- The Good: Native wisdom and Cherokee elder stories
- The Bad: Dense; best read slowly
- The Literary: Combination of myth, language, and worldview
Together with Cherokee elders Hastings Shade, Sammy Still, Sequoyah Guess, and Woody Hansen, Cherokee scholar Christopher B. Teuton captures a collection of conversations, stories, and teachings that promote community and a way of “living in the middle”. The Turtle Island Liars’ Club calls themselves liars because the Cherokee word for storytelling, gagoga, literally translates as “he or she is lying.”
This collection of conversations feels like the reader is sitting around a campfire with a group of old friends, and you’re not sure how you snagged an invitation. The storytellers take turns telling stories quite casually. Any topic is allowed, and they typically range from traditional tales that their grandmothers told them to newer stories from their own lives. They feed off one another, one story reminding the next storyteller of something similar, so the narratives flow organically in the way of natural conversation.
Like many indigenous oral traditions, the Cherokee art of storytelling is evolving. The storytellers insist that there is no authoritative version of traditional tales. Stories are alive. The act of telling a story changes it, and each storyteller adds or subtracts something that is intrinsic to them. They admit they even tell different versions of the same story to different audiences, depending on the situation.
But in contrast to other collections of folklore, this one is personal. You get to know the liars, what they personally think of many of the stories, what they spend their afternoons doing, their love of hamburgers and fries, their dry humor, and how often they run errands for friends and family. In addition to traditional origin and animal stories, they tell personal stories of their lives growing up in rural Oklahoma.

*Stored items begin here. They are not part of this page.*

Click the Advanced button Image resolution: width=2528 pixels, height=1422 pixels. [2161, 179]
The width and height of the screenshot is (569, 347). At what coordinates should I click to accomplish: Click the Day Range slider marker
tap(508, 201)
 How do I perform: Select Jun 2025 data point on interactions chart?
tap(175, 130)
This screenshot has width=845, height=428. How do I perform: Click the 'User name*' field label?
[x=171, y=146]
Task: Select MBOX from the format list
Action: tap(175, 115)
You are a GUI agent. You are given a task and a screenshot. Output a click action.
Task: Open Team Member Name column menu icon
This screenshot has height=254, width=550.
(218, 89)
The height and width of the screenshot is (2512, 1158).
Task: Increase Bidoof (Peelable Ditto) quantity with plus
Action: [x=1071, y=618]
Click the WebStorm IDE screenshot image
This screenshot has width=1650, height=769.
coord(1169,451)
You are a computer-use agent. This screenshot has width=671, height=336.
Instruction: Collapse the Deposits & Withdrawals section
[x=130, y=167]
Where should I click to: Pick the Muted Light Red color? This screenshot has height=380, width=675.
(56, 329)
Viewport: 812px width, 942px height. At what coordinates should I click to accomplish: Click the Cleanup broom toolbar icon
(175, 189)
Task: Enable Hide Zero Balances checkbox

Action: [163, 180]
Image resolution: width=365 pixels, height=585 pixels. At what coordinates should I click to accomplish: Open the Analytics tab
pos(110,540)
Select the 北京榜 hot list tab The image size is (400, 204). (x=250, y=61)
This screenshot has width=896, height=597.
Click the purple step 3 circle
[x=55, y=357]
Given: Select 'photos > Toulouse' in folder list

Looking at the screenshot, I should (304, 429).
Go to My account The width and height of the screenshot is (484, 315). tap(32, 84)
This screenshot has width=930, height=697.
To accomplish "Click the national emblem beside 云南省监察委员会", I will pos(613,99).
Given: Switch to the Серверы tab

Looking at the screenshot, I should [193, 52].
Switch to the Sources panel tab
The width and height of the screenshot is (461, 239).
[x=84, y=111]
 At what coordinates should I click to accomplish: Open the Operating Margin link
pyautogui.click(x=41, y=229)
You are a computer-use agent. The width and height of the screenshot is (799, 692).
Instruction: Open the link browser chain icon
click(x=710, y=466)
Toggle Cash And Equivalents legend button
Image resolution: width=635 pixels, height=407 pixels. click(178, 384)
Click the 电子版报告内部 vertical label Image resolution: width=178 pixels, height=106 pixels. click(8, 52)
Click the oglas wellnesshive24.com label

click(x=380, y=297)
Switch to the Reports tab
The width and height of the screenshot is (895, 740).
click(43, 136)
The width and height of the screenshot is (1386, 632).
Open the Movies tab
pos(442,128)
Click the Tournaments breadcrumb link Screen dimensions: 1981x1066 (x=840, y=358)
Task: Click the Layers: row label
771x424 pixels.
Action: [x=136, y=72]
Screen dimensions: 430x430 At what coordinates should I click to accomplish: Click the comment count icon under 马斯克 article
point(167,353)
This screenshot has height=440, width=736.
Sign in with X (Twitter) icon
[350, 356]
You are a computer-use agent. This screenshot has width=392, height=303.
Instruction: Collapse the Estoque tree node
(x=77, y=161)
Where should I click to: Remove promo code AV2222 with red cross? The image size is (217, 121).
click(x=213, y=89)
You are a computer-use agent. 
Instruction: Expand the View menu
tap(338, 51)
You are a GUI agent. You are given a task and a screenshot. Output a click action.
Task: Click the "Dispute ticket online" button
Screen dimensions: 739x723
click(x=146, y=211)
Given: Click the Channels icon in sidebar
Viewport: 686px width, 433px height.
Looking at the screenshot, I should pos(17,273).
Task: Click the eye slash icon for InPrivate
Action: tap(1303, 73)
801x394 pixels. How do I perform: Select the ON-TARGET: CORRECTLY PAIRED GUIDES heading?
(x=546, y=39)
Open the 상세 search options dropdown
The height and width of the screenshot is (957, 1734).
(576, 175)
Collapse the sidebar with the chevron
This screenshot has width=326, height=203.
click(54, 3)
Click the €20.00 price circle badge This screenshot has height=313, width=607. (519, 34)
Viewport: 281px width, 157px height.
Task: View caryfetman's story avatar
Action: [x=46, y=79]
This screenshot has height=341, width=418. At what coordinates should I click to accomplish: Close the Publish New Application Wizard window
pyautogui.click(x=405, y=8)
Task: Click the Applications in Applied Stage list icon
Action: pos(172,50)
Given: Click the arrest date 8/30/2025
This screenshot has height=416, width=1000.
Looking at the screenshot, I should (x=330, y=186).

Because the book is quite personal, it’s limited to the viewpoint of these four men. Though I’ve never met them, they seem familiar to me, to my own family members, or other teachers I’ve met at powwows. They are individuals, and don’t necessarily agree with one another. As the elderly do in general, they long for the old days. It’s an honor to hear their stories, but I wish there was at least one female storyteller. The liars admit that traditionally most storytellers were female, and it’s just coincidence they’re all male, but it would still have been nice for that female perspective.
The Cherokee language is a direct gift from the Creator, and the importance of stories is a large part of the Cherokee worldview. Most stories are told in conversational English. Some are told in the form of an oral poem meant to mimic the structure and style of the Cherokee language. Four of the stories are told in Cherokee with translations. The literal translations are fascinating, particularly in rhythm and sentence structure.
Cherokee identity is deeply rooted in community but also finding one’s own path. The stories are meant to bring people together, to learn from one another, and find what it is that you offer. Everyone has a story to tell.